Leetcode 1044 - Longest Duplicate Substring

Note:

  • This is a really hard question.
  • When a substr with length L is a repeated str of s, then $L_0 < L$ is also a substr of s.
  • Based on this attribute, we can use binary search.
  • In binary search, we use mid as the length to do sliding windows, and if we find it’s indeed a repeated substr, we update left so next mid will become longer.
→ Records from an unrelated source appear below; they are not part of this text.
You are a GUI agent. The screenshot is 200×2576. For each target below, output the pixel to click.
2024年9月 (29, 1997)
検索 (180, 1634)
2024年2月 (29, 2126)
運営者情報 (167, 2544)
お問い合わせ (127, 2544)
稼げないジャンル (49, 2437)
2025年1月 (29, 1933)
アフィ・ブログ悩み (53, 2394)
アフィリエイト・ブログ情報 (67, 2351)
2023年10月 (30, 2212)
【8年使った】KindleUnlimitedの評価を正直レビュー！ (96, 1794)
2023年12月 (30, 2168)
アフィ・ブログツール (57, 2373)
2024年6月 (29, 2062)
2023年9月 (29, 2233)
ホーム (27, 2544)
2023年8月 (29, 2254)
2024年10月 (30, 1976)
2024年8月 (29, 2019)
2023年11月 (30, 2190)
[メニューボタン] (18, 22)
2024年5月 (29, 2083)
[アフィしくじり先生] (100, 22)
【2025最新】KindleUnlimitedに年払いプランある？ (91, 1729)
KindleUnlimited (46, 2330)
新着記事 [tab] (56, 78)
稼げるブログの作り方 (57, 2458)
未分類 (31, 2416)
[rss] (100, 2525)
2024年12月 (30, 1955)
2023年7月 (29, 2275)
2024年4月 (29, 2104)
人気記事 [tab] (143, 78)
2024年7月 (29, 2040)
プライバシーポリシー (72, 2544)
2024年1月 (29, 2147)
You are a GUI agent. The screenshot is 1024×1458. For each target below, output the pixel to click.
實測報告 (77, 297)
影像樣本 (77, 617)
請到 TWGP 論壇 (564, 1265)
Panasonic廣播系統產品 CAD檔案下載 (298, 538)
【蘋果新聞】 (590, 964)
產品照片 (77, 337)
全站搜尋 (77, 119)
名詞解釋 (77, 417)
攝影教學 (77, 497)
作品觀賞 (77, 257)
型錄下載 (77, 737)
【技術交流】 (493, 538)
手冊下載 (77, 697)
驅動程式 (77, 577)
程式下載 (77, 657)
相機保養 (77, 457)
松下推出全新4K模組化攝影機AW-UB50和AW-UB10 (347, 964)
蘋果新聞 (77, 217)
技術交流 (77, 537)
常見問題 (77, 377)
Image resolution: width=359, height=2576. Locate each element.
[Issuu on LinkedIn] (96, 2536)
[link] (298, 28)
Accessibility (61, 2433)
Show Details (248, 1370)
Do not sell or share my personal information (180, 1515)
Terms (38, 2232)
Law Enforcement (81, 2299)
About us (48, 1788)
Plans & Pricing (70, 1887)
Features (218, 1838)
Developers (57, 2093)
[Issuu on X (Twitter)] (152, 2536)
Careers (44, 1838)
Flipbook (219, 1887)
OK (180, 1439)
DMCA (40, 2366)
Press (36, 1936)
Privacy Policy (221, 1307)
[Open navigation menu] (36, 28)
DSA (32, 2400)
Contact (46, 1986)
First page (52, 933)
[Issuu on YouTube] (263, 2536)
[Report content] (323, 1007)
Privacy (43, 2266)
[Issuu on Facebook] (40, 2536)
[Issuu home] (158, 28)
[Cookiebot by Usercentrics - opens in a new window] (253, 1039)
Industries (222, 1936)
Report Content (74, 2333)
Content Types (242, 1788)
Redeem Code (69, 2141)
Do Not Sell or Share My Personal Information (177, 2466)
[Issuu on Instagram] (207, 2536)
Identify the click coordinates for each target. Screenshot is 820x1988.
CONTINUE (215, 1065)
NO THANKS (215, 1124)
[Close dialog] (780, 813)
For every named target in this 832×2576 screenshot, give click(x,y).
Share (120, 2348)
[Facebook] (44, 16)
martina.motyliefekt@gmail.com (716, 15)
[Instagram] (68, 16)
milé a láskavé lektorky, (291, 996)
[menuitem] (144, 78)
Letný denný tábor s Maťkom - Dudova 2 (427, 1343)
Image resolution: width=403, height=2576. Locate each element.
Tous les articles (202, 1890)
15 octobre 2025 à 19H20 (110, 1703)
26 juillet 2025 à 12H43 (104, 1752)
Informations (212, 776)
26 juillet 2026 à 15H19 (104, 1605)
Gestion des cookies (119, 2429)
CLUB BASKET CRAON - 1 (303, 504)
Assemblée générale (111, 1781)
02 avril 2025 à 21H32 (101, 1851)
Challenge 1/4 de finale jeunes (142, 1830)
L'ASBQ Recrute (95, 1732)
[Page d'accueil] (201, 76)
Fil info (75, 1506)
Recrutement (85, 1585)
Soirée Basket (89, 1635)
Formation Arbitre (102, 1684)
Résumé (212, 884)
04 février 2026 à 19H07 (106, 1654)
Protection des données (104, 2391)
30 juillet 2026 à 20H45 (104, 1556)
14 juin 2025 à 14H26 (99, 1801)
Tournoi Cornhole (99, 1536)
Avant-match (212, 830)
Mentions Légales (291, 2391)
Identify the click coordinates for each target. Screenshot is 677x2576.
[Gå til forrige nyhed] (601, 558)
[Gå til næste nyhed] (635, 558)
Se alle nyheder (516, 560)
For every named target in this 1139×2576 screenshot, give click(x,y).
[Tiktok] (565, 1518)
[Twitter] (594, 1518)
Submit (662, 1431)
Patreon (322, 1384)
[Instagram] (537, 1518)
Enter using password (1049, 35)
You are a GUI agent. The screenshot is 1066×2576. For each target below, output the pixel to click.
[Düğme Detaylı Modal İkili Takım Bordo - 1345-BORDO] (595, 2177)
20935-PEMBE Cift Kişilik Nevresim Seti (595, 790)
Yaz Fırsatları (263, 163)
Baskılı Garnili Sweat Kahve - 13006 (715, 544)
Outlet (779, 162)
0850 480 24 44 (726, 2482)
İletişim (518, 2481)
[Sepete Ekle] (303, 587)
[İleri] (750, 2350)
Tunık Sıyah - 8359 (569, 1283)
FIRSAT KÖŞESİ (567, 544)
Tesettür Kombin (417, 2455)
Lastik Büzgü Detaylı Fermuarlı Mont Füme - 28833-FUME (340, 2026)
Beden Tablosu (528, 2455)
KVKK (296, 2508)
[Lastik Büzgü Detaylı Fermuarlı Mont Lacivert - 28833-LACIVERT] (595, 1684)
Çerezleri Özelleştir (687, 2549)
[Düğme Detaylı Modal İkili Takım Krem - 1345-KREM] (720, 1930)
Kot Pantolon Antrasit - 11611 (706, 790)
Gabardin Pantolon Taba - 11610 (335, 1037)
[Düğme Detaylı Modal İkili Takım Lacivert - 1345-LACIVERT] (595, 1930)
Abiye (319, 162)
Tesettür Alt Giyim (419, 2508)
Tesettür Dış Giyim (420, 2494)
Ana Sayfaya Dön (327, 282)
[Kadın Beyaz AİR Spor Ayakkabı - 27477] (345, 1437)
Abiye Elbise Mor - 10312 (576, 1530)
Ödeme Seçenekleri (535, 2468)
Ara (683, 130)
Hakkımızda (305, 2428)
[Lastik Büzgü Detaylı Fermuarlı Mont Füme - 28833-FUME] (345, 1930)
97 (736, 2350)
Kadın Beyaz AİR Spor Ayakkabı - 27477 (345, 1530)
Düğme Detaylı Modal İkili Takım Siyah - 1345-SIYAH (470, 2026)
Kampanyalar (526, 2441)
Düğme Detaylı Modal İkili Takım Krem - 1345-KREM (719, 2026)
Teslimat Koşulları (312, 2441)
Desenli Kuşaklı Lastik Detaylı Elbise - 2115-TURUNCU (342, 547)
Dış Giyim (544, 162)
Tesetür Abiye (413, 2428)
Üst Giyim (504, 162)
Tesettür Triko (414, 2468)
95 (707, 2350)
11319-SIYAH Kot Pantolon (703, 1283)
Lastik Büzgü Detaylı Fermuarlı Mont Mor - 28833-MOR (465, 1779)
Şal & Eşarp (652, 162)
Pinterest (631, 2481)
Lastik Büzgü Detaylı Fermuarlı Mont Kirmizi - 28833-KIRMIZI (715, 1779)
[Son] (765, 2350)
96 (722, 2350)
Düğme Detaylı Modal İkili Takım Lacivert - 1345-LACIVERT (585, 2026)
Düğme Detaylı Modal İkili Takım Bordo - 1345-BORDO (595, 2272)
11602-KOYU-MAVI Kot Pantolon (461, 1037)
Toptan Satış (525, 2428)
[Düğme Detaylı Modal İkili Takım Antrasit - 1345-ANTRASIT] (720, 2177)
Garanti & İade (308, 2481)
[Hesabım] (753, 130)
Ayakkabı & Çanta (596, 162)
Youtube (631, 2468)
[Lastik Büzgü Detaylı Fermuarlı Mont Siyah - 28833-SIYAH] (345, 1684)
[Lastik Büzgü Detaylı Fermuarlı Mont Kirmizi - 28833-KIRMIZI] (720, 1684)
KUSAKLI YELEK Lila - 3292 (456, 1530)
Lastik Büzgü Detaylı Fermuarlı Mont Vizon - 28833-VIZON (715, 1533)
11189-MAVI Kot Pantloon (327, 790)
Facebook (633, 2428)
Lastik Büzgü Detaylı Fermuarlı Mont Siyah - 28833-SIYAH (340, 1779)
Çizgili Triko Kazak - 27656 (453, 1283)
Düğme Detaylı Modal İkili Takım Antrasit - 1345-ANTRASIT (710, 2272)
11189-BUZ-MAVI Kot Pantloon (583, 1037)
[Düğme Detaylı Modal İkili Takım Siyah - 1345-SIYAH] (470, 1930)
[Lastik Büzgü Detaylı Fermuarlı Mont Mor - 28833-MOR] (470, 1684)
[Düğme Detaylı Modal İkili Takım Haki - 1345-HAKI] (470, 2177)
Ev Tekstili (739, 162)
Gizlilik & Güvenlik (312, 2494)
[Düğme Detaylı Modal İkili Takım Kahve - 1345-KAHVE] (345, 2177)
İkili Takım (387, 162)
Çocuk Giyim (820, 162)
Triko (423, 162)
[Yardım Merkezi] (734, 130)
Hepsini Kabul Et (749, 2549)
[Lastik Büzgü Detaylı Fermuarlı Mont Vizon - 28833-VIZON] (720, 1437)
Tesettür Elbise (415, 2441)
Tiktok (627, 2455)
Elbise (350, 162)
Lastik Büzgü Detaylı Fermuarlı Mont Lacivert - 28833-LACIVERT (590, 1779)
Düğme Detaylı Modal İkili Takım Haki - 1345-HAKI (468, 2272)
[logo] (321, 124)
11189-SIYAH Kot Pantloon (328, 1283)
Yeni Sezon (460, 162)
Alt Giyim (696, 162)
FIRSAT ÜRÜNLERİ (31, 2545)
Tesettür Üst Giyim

If not, we update right to shrink the size of sliding window.
  • The key part is how to efficiently check if a is b‘s repeated substr?
  • If use normal method, it’d be O(n*len) which is not optimal. Let me introduce rabin-karp algorithm, a rolling hash method.
  • It looks like
    • $Hash = c_1 * b^{len-1} + c_2 * b^{len-2} + c_3 * b^{len-3} + … + c_{len} * b^{0}$.
    • b is a random base we chose. c is ASCII code.
  • From this, we can get a unique hash for every substr. However, when sliding window reaches size k and we want to eliminate the first char, it’d be time consuming if we just recalculate the whole again.
  • So, we need to precalculate the max term = B^(len-1) in this polynomial.
  • In addition, overflow is not avoidable, so we need to do MOD with a big prime number.
  • Last, single hash can lead to key collision, so we need double hash.

Question:

Given a string s, consider all duplicated substrings: (contiguous) substrings of s that occur 2 or more times. The occurrences may overlap.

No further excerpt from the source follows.